In spite of appearance that containers and even the locks had recently arrived, the person in charge of the site, who asked not to be identified, said that they have been there since 2009 and that they are the property of the Commerce Group, a company that brought them to the site with the hope of using them if the Government issued their permits to mine.
Roberto Avelar from the Office of Environmental Compliance of the MARN said he was not sure of the date when they will finish the investigation, but stated that when it’s over they will determine what to do with containers, what measures they will take regarding the river’s pollution and how to protect the lives of the locals.
There is a narrow but long, humid and dark tunnel that is held up by small wooden beams. Young men who live in the town of San Sebastian work in this tunnel. There is not just one tunnel, but five more have also been counted.
Any human who enters in this tunnel and is not prepared for the humidity, the darkness and the lack of air won’t last five minutes before running in search of the exit.
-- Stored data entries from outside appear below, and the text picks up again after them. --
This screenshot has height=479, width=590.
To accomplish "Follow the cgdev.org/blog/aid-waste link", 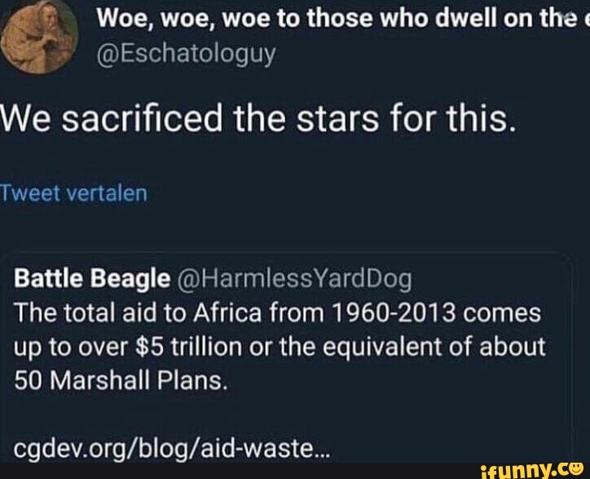I will (172, 449).
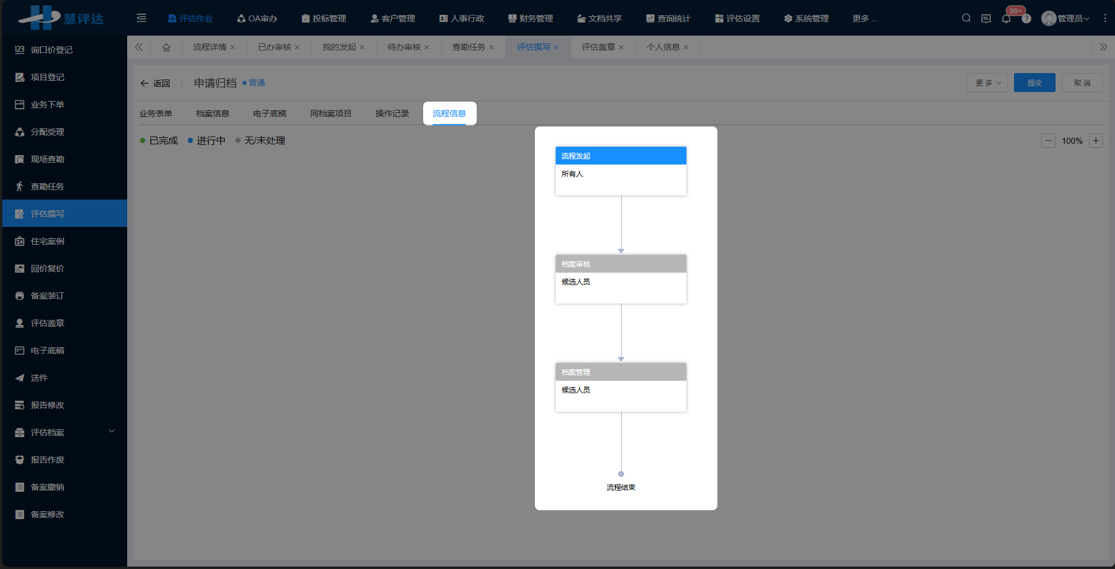This screenshot has width=1115, height=569.
Task: Click the help question mark icon
Action: point(1026,19)
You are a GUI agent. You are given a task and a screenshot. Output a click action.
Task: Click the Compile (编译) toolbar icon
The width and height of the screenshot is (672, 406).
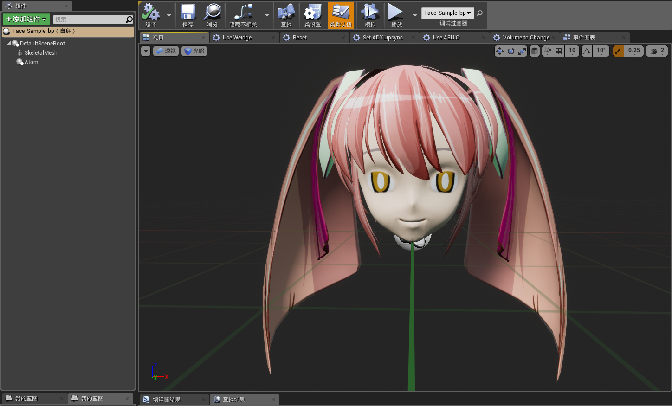click(151, 15)

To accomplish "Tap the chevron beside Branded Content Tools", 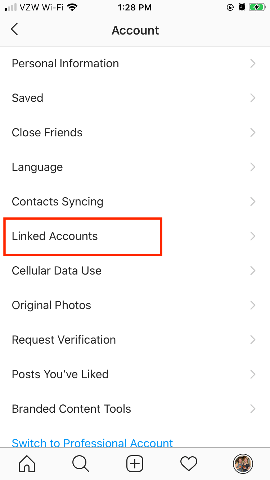I will pos(253,409).
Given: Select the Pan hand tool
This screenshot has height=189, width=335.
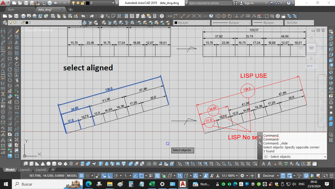Looking at the screenshot, I should [x=103, y=16].
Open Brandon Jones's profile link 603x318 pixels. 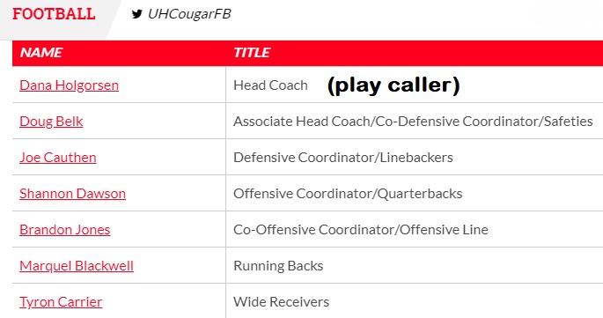pos(65,229)
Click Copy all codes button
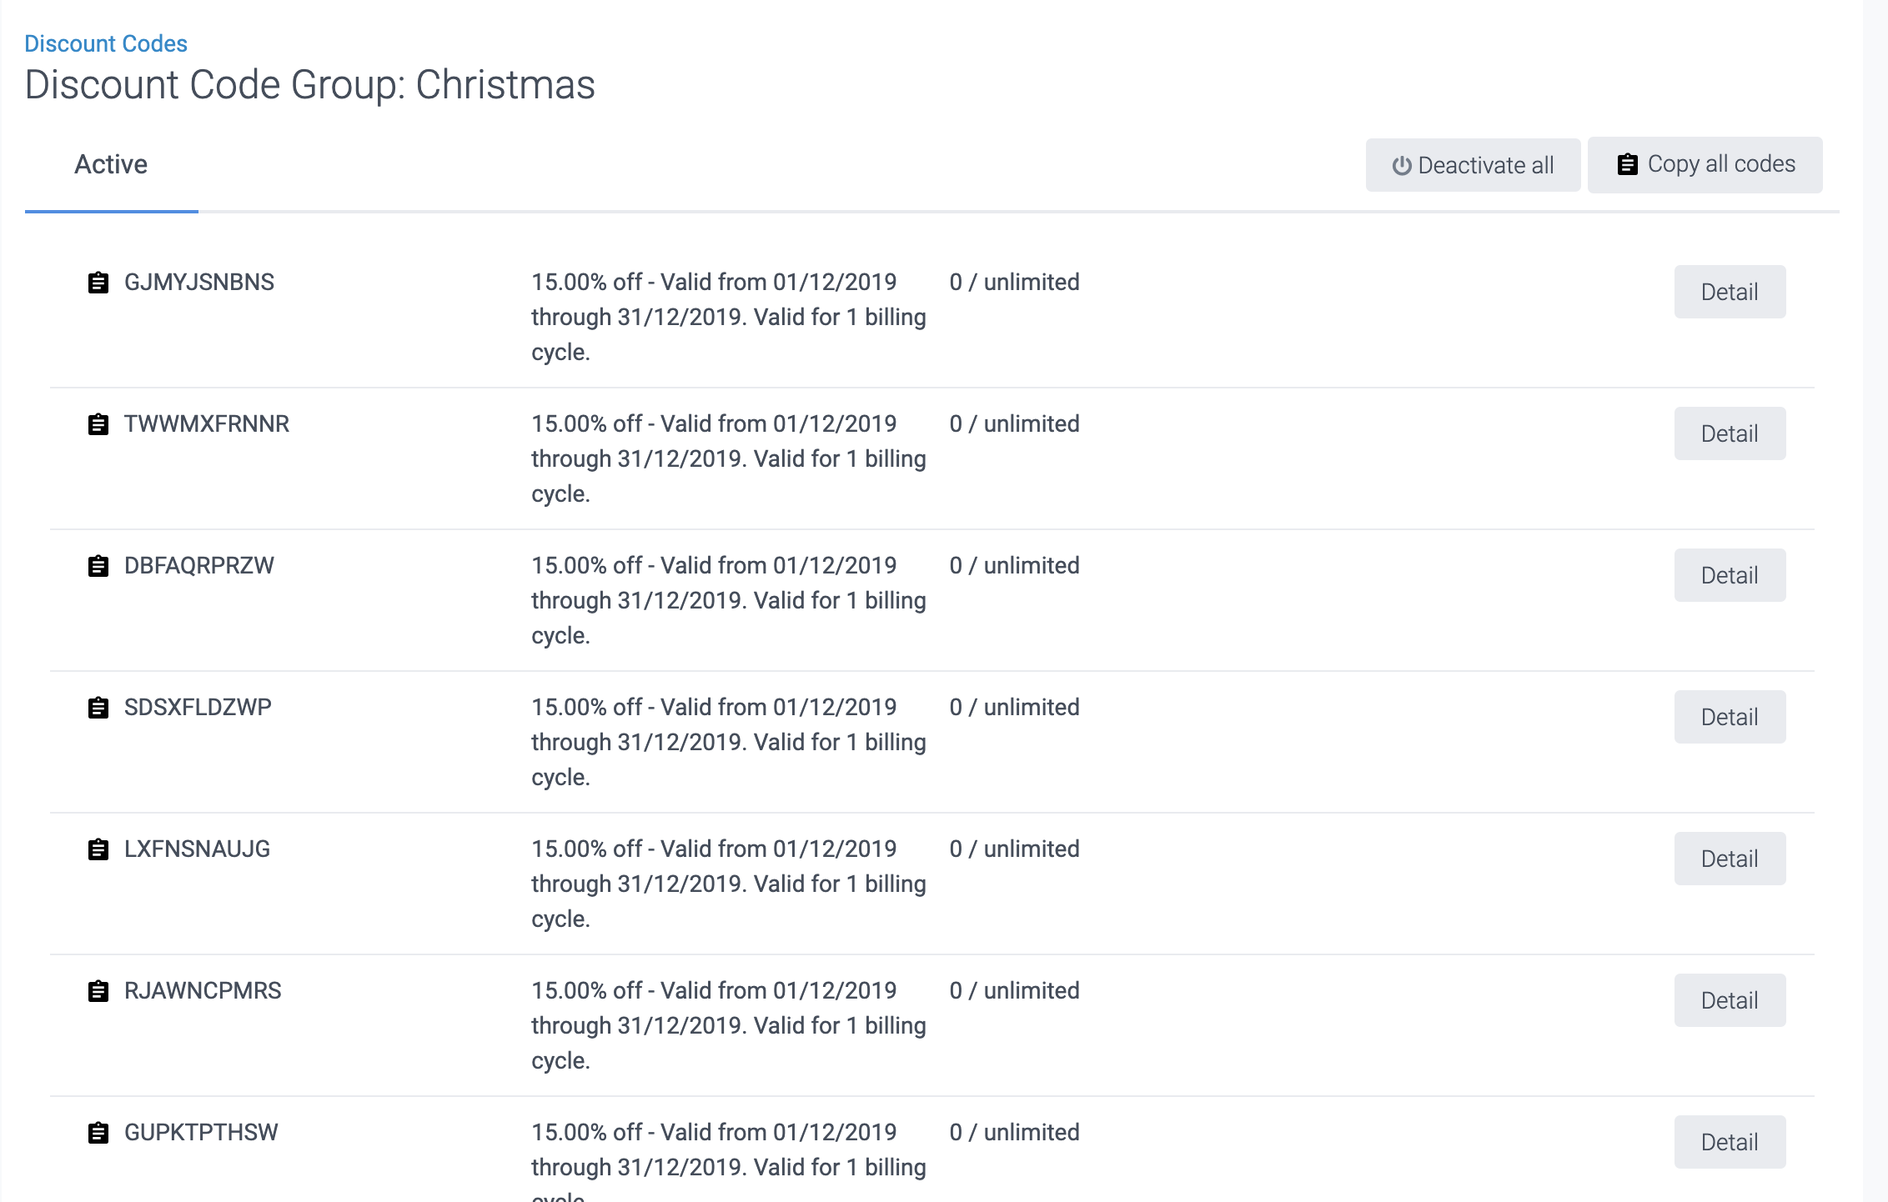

One of the young men who work here said that the workers go in four or five times a day to bring out rock or soil that is then cleaned in an artisanal process to extract the gold. They are called “güiriceros” (which means a foragers).
Their tools are pickaxes, shovels, gas or battery operated lamps, a wheelbarrow, and the willingness to do a dangerous job without adequate safety measures.
There are four young men who aren’t more than 22 years old but no younger than 15 who work in this tunnel. Laughing and joking they said they are used to going in and out of the tunnel and that “we’re used to it.” They are aware of the danger but are not worried about it, this is their job, and that is how they survive.
In 2011 ContraPunto had the opportunity to witness the artisanal process for cleaning rock extracted for mining, and on that occasion a worker, who asked not to be identified, stated that buying soil and finding gold is like playing the lottery, because there are times when the process pays off and times when it doesn’t. He explained that there have been times when he has gone two years without finding any gold.
When the rock is given to workers who process the soil they go through the labor-intensive task of first pulverizing the dirt, which then is called clods. Then it is molded into balls the size of a baseball and which are put in the sun to dry.
The dirt is crushed in an artisanal grinder that is operated by a young man who spends more than five hours moving a double ended stick, that is “v” shaped allowing him to hold on to it, in circles. The lower part of the stick has a ball of cement attached that weighs about 150 pounds. This tool has a deep base where the soil is placed and this is how the work of pulverizing the soil begins.
When the balls of soil are dry, they are put in an oven where some chemicals in the soil are burned off. According to the worker who does the processing, this is to improve the clods and find more gold.
After the oven, the balls are placed again in the grinder where they are mixed with water and mercury, the chemical that separates the gold from other elements. “Even though the mercury leaves the gold white, once it is put in the oven it takes on a lovely color because it is pure 24 karat gold,” said the worker.
He also stated that artisanal mining incurs less risk than industrial mining, because even though the workers have a safety protocol, the toxic emissions from the chemicals they use are much stronger and more dangerous because they work at greater depths within the mountain, apparently around 400 meters deep.
The artisanal mining that is currently operating in the area would still entail risks, but to a lesser degree, due to the fact that this activity does not use chemicals, like cyanide, and would not cause large scale pollution of the environment nor humans.